[Given data Boundary: Start]

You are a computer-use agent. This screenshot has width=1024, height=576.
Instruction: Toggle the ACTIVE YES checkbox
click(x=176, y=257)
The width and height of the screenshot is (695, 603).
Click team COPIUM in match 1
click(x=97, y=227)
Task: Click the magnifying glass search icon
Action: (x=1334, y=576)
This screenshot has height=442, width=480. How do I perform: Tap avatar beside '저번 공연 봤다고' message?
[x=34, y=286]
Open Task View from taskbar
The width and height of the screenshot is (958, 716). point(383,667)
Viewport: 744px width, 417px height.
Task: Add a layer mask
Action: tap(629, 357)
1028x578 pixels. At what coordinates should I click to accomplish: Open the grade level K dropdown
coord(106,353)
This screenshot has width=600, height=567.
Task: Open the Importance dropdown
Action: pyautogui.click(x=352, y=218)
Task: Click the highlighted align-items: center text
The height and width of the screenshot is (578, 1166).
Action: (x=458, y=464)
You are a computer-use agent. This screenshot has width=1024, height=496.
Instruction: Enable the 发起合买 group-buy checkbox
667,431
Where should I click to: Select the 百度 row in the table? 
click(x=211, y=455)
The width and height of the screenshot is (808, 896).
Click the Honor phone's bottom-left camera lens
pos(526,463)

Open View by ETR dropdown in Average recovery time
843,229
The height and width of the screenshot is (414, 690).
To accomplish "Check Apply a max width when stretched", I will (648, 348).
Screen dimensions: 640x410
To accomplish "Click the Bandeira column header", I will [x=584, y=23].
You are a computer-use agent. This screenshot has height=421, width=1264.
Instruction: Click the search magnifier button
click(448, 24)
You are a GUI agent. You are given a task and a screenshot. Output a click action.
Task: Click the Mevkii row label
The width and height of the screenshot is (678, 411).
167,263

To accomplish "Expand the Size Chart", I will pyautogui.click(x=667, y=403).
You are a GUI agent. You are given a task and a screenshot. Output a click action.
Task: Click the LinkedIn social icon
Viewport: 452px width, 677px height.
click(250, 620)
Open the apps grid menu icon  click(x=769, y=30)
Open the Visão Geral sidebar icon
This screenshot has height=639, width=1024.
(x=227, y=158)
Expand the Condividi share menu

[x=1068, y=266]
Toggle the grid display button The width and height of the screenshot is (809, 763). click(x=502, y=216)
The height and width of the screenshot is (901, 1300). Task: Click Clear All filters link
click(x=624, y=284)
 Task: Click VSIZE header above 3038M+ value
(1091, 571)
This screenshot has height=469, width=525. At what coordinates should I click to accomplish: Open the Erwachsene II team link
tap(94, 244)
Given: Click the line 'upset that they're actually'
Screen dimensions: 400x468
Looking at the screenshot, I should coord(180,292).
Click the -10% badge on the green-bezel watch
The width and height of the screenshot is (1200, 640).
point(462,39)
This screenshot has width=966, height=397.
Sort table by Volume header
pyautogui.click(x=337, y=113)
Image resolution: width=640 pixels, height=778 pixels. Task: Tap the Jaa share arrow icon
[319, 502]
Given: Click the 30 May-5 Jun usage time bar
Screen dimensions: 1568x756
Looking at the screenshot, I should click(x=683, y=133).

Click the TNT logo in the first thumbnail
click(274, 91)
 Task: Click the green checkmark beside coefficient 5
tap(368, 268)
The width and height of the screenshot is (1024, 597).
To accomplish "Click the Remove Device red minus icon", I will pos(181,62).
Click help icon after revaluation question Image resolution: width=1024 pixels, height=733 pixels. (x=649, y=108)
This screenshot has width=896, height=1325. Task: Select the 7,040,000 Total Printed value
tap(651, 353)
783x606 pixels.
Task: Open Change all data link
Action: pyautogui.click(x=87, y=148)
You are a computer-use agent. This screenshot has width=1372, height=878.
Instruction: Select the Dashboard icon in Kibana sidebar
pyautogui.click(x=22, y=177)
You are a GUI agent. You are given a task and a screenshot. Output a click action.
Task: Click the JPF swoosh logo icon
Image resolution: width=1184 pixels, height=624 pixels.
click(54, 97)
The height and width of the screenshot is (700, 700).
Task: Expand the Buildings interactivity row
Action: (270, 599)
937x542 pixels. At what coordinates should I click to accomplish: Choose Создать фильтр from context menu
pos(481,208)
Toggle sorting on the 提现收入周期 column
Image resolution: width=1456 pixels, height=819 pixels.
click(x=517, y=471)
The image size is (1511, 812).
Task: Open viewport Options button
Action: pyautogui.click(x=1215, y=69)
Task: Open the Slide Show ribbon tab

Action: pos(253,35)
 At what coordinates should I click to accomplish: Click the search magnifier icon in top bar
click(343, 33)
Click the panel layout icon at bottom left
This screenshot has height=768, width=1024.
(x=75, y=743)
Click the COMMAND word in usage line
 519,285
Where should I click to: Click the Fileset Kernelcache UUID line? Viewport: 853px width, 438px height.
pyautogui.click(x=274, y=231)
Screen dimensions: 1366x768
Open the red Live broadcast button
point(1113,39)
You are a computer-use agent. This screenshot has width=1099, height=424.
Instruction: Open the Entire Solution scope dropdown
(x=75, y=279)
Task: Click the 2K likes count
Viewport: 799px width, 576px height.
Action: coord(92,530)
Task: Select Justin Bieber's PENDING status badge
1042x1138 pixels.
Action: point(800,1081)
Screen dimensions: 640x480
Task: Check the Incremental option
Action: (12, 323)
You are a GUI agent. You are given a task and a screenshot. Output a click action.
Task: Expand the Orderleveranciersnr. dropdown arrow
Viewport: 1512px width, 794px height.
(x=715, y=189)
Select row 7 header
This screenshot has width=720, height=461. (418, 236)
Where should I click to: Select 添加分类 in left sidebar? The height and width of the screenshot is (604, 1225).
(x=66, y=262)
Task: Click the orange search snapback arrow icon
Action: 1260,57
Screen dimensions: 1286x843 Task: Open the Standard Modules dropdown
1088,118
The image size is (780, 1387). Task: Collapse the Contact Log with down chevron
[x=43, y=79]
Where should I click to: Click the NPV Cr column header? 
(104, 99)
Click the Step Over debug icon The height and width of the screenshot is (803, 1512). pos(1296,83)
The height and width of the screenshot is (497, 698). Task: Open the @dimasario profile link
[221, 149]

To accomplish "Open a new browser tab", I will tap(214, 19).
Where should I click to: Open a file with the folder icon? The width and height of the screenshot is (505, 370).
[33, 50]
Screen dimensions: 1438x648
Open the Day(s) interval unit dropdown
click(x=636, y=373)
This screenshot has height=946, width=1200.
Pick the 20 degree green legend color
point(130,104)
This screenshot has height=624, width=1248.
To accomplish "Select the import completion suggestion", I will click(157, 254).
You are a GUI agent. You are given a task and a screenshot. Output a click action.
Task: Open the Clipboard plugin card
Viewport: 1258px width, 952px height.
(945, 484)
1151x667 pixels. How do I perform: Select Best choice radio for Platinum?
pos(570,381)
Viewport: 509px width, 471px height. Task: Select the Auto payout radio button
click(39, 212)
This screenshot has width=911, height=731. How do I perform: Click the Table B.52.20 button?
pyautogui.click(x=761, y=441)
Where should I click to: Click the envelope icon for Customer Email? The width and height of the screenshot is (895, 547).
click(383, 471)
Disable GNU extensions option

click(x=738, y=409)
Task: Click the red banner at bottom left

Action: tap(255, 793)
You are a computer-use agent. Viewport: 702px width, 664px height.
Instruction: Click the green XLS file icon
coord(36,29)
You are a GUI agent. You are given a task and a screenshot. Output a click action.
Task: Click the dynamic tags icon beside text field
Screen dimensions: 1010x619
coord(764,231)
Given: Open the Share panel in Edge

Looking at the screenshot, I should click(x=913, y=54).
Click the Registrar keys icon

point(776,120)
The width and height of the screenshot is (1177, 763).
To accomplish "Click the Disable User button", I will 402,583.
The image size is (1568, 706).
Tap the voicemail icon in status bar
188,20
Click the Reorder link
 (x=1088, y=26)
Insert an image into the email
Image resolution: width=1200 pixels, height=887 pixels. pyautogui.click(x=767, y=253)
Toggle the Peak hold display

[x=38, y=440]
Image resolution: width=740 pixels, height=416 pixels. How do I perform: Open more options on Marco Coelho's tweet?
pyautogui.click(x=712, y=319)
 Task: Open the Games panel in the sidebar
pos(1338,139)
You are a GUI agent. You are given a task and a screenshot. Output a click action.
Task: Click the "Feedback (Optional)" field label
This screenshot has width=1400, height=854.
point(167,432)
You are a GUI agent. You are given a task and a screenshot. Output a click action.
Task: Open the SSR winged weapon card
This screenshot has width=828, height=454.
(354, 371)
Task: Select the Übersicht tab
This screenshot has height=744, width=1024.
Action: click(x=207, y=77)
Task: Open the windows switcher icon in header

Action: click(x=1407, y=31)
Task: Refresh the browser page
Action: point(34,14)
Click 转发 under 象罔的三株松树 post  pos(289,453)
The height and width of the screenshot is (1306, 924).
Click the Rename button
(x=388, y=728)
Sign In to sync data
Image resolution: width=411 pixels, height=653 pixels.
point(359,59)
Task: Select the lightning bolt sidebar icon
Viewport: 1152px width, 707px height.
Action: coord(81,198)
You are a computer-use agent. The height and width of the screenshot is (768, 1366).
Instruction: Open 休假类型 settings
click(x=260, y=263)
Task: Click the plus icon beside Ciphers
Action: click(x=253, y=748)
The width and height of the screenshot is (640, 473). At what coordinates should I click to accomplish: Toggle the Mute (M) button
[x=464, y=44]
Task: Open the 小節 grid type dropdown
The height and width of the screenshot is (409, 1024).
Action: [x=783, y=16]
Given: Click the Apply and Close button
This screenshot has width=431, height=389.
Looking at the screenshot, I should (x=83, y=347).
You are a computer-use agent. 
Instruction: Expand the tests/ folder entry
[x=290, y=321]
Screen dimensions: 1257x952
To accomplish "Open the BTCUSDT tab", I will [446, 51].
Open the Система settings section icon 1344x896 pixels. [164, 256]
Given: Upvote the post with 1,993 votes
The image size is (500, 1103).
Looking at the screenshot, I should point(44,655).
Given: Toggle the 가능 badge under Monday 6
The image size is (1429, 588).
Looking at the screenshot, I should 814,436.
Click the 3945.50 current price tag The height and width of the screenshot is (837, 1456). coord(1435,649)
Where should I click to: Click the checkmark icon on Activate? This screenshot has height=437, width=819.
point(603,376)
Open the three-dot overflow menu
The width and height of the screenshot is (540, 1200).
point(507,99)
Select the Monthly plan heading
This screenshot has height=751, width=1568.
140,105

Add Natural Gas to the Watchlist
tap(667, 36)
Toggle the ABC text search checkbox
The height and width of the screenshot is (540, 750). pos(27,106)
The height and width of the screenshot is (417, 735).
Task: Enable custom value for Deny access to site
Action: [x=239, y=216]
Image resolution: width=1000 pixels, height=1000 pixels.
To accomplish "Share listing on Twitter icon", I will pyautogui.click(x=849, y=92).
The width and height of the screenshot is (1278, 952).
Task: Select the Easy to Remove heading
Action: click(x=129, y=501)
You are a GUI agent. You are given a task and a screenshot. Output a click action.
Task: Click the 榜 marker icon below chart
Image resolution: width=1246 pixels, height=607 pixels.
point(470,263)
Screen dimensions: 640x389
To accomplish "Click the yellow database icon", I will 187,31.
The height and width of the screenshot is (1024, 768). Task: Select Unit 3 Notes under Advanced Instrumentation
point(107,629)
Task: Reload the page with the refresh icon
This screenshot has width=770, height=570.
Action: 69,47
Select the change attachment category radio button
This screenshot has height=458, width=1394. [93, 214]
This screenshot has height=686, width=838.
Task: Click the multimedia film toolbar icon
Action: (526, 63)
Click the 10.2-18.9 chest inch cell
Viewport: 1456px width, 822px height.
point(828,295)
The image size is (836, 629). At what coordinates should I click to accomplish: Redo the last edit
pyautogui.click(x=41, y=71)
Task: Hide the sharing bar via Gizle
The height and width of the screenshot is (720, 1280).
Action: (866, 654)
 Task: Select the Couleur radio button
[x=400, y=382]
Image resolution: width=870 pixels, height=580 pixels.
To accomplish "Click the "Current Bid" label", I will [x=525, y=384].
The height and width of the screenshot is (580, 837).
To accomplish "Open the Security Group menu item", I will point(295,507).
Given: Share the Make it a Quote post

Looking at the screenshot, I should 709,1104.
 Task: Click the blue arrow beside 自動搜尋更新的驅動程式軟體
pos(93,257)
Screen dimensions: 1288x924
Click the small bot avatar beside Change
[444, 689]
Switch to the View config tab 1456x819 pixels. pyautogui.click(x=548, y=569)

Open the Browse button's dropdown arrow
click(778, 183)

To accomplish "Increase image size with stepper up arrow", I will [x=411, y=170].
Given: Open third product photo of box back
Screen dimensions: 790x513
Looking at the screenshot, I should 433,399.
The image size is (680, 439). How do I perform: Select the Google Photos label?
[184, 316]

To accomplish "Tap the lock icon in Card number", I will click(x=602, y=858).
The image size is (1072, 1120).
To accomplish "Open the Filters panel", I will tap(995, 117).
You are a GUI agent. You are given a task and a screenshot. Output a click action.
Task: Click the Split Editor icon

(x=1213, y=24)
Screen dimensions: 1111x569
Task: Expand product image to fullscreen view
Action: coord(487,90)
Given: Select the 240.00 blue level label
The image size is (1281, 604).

[Given data Boundary: End]

# Your instructions
Show each line of the material that includes the string "field" by copying it.

# Written reply
Task: Click the dynamic tags icon beside text field
Task: Click the "Feedback (Optional)" field label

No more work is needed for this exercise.